代理人は来ています
戸叶壮一が調停室へ入ると、妻の美鶴は弁護士を連れていた。
美鶴は目を合わせず、用意した紙を読み上げた。
「夫は根拠のない疑いを繰り返し、婚姻関係を破綻させました。私は慰謝料を請求します」
隣の弁護士が、壮一側の空席を見た。
「戸叶さんは代理人なしですか。感情的な主張では手続きが長引きますよ」
壮一が時計を見ると、廊下から靴音が近づいた。
「遅くなりました」
入ってきたのは三田村絢子だった。
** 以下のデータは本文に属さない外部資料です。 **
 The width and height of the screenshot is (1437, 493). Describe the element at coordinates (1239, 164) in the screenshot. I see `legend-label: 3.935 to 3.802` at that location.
黒い鞄を壮一の隣へ置き、弁護士記章を見せる。
美鶴の指が止まった。
「どうして、その人が」
絢子は名刺を調停委員へ差し出した。
「戸叶壮一さんの代理人です。同時に、榎戸浩規の妻でもあります」
美鶴の弁護士が書類から顔を上げ、依頼人へ小声で確認した。美鶴は答えず、水の入った紙コップを握りつぶしかけた。榎戸は美鶴が「ただの取引先」と説明していた男だった。
絢子は淡々と続けた。
「夫の会社カードから、同じホテルの二部屋が毎月決済されていました。一室は打ち合わせ用だと言っていましたが、利用者記録には榎戸と美鶴さんの身分証番号が残っています」
「勝手に個人情報を――」
「裁判所を通じて照会した資料です」
絢子が最初の束を置く。
「こちらは二人が壮一さんの出張日に合わせて予約した記録。こちらは、離婚後に壮一さん名義の住宅へ住む計画を相談したメッセージ。そしてこちらが、榎戸本人の陳述書です」
美鶴が初めて正面を向いた。
「浩規が、何を」
「あなたに責任を押しつければ、自分の家庭だけは守れると思ったようです」
絢子の声に怒りはなかった。だからこそ、美鶴の表情は崩れた。
壮一は一言も責めなかった。美鶴が用意した「疑い深い夫」という筋書きが、証拠の束の下で静かに潰れていくのを見ていた。
調停委員が陳述書の署名を確かめ、録音記録の提出方法を尋ねる。
絢子は鞄から封印済みの媒体を取り出した。
「原本はこちらです。証拠として提出します」
調停委員が受領欄へ印を押した。